MasterStart has an array of exciting, time flexible online courses that will keep you up to date in today’s modern world while offering flexibility.

Project management in industry

Project management in construction

At the core of construction project management, there is planning, coordination and the execution of a construction project. The construction industry handles an assortment of various projects including agricultural, residential, commercial, institutional, industrial, heavy civil and environmental.

Project management in finance

The project manager in a financial project is responsible for making plans, leading and taking control of activities within finance-focused tasks, systems changes and technology improvements in the department of finance.

Project management in the insurance industry

As an insurance project manager, one is expected to collaborate with team members effectively to keep an eye over project scope, ultimately reducing scope creep.

Project management in healthcare and social assistance

Healthcare project managers are primarily concerned with lowering cost outputs. However, the biggest benefit of a healthcare project manager is the ability of the institution to be a step ahead of any potential risks.

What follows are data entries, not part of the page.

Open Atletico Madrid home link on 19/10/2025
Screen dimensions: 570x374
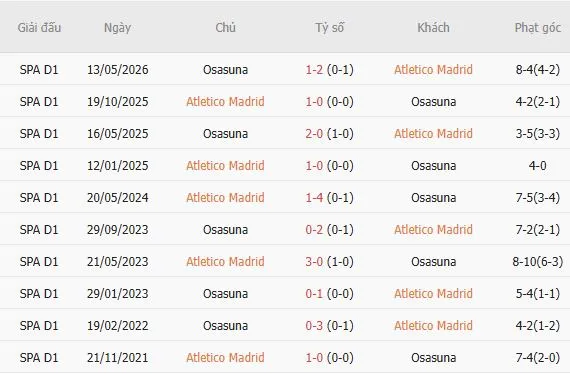[225, 101]
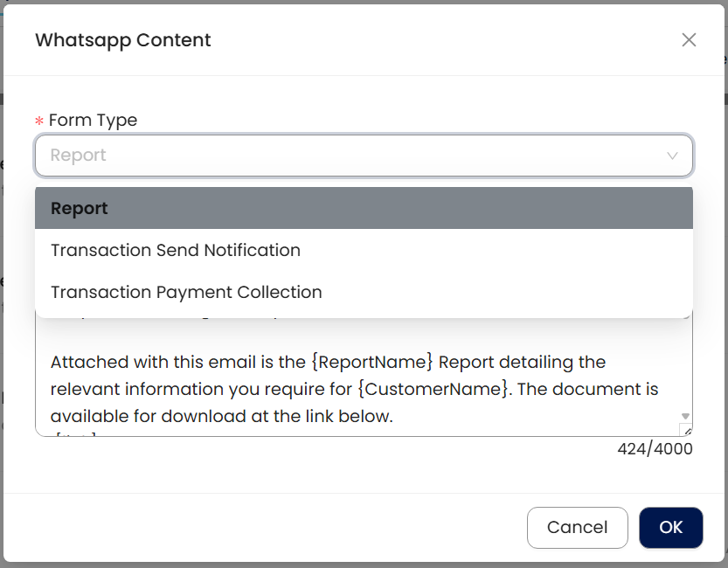Close the Whatsapp Content dialog
This screenshot has height=568, width=728.
pos(689,40)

Project management in science and technology

At the core of the scientific and technology world is the aim to improve life. Project management in these industries allows for greater control and execution of tasks. A project plan is implemented and executed accordingly on time and within the budget constraints, mitigating any potential risks in a project.

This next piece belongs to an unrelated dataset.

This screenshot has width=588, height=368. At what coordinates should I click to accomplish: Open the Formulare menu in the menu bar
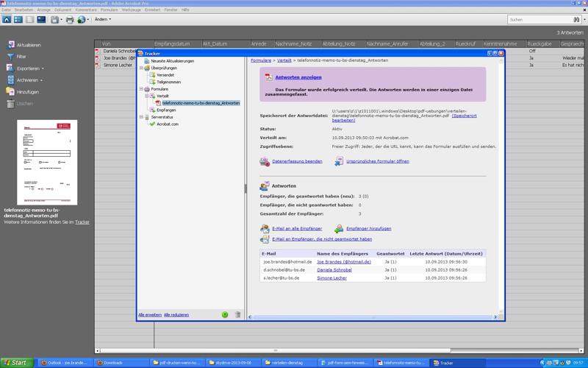pos(109,10)
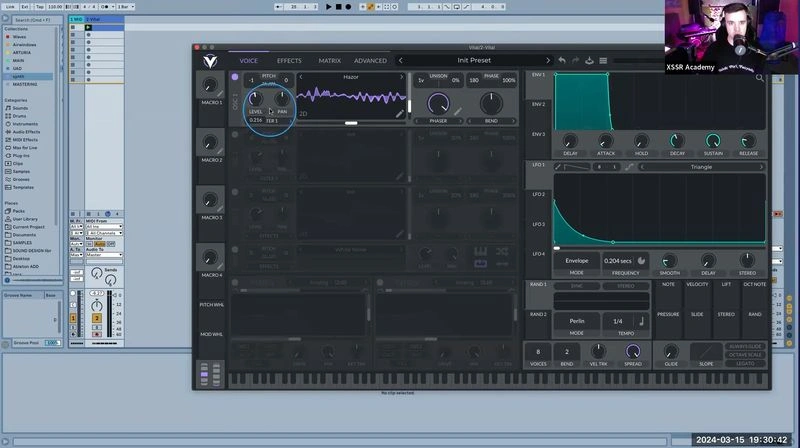Click the Ableton transport play button

(x=329, y=7)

Project management in mining

As a mining project manager, one is required to ensure that the relevant project management phases are completed in a timely manner. Ensuring that the right people with the relevant qualifications and experience are on your site is critical as well as seeing that the mining equipment used on site is well maintained and upgraded constantly to achieve the best results in all the project phases.

Project management in retail

The retail market is highly competitive, within local, regional, national and international markets. This leaves the gate open to an assortment of potential challenges, so a project manager needs to be constantly up to date in the fast-moving consumer goods (FMCG) project management industry.

Project management in education

Project management in education aims to promote the quality of learning to make it more interactive and enjoyable. Web based tools allow for real time communication and collaboration, enhancing learning experiences.

What to study if you want to change your career to become a project manager

If you are interested in a career change or if you would like to incorporate project management skills into your C.V, a project management course from MasterStart can help you achieve new heights effortlessly. Download the brochure here.

Technology in project management

The digital world has taken the pressure off emerging businesses for physical project managers. Now, business owners and startups can use project management software to run plans efficiently.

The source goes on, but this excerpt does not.